Date de publication : 03-05-2005



Commission de convention des infirmières


03.01 Daniel Bacquelaine (MR): Monsieur le président, monsieur le ministre, ce problème n'est certes pas neuf. Il y a trois ans déjà, je m'adressais à votre prédécesseur, le ministre Vandenbroucke, au sujet de la composition de la commission permanente chargée des conventions entre les praticiens de l'art infirmier et les organismes assureurs. Je lui précisais que les infirmiers indépendants ne se retrouvaient pas au sein de la représentation actuelle et se trouvaient dès lors écartés de toute possibilité de décision. Des élections ont eu lieu pour les médecins, pour les kinésithérapeutes. Pourquoi n'y a-t-il pas d'élections pour les infirmiers? Le ministre m'indiquait que se posaient des problèmes de modalité pratique difficiles à mettre en œuvre pour l'organisation de ces élections, mais qu'il avait bien l'intention de les organiser à terme. Où en sommes-nous aujourd'hui?

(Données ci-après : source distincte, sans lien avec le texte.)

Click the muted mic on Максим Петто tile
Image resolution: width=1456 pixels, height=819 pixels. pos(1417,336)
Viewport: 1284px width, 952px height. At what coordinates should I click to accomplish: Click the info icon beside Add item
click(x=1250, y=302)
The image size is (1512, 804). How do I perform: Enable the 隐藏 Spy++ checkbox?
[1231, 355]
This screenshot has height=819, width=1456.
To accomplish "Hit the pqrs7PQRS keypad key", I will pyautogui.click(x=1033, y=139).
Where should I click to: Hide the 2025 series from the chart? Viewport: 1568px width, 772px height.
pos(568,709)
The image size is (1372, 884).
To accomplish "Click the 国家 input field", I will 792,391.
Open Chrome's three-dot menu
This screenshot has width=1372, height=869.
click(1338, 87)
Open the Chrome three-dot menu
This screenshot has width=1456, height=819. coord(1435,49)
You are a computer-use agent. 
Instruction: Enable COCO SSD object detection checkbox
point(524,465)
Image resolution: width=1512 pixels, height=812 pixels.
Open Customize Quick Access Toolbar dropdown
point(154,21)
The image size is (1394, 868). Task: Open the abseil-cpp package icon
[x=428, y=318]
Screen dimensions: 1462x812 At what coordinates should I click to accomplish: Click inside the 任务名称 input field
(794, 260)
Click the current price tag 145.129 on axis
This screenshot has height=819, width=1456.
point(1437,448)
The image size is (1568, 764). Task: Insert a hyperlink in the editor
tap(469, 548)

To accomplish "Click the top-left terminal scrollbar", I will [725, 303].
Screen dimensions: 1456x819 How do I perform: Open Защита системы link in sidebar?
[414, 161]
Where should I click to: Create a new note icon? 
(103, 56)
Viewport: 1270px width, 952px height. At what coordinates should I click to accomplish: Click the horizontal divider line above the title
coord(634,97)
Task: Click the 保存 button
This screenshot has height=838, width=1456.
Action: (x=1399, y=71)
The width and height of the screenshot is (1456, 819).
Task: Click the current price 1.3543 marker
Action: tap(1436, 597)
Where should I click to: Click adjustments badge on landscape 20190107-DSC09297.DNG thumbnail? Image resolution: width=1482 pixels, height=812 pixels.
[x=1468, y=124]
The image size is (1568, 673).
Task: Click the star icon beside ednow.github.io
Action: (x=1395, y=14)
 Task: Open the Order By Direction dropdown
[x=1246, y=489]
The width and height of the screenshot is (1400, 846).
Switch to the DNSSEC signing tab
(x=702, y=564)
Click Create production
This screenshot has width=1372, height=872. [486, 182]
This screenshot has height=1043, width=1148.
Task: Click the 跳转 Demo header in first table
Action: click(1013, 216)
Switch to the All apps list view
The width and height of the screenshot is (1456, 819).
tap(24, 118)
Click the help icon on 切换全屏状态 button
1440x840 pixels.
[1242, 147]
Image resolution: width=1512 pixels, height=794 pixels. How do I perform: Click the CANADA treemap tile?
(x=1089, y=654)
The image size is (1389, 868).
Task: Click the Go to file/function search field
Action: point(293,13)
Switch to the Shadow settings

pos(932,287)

Quand sera-t-il possible d'organiser enfin une élection des infirmiers pour que tous puissent se sentir légitimement représentés au sein de la commission de convention comme c'est le cas pour les kinésithérapeutes?

 

03.02 Rudy Demotte, ministre: La représentativité des praticiens de l'art infirmier au sein de la commission de convention Praticiens de l'art infirmier, organisme assureur de l'INAMI, a été abordée pendant les dialogues de la santé. Je souhaite respecter les engagements que j'ai pris à la suite de ces dialogues en ce qui concerne une représentativité plus adéquate des praticiens de l'art infirmier à domicile. Je souhaite que cette représentativité respecte à la fois un équilibre linguistique et une parité entre les représentants des services salariés et les infirmières indépendantes. J'ai ainsi demandé au service compétent de l'INAMI d'étudier la possibilité d'organiser des élections pour la représentativité des infirmiers indépendants au sein de cette commission de convention. Cet examen a montré qu'en vue de l'élaboration de la réglementation fixant les conditions suivant lesquelles de telles élections pouvaient avoir lieu, une adaptation de la procédure actuelle relative aux élections est nécessaire. La constitution de la liste électorale représente un obstacle sérieux à l'organisation des élections pour les praticiens de l'art infirmier. En effet, la distinction entre les praticiens de l'art infirmier indépendants et salariés n'apparaît pas comme telle dans le répertoire des dispensateurs de soins. Ces électeurs potentiels ne peuvent donc pas être identifiés sur la base du fichier général tel qu'il est actuellement constitué. L'INAMI me fait savoir que les adaptations nécessaires pour réaliser cet objectif nécessiteront une période de deux à trois ans. 

 

03.03 Daniel Bacquelaine (MR): Monsieur le ministre, je prends note de votre engagement et de votre volonté d'organiser, un jour, des élections pour les infirmières. Pour ma part, je reste très réservé concernant les difficultés techniques. J'estime qu'elles servent de prétexte pour postposer les élections, cela fait partie de la nature humaine. En l'occurrence, la distinction entre infirmiers indépendants et infirmiers salariés est assez (…) (micro non branché) Il est vrai que de faux indépendants existent dans le secteur, notamment à la CSD et à la Croix jaune et blanche. Il faut y mettre de l'ordre, tâche qui revient au gouvernement, mais en concertation avec les professions concernées. C'est important. On ne peut pas indéfiniment retarder cette concertation qui semble aller de soi. Il est toujours délicat d'évoluer dans un système dont on sait pertinemment qu'il n'assure pas une représentation légitime. Monsieur le ministre, il me semble que ce délai de deux, trois ans doit être raccourci. Dans le cas contraire, je devrai en déduire que la volonté est de parler plutôt que d'agir.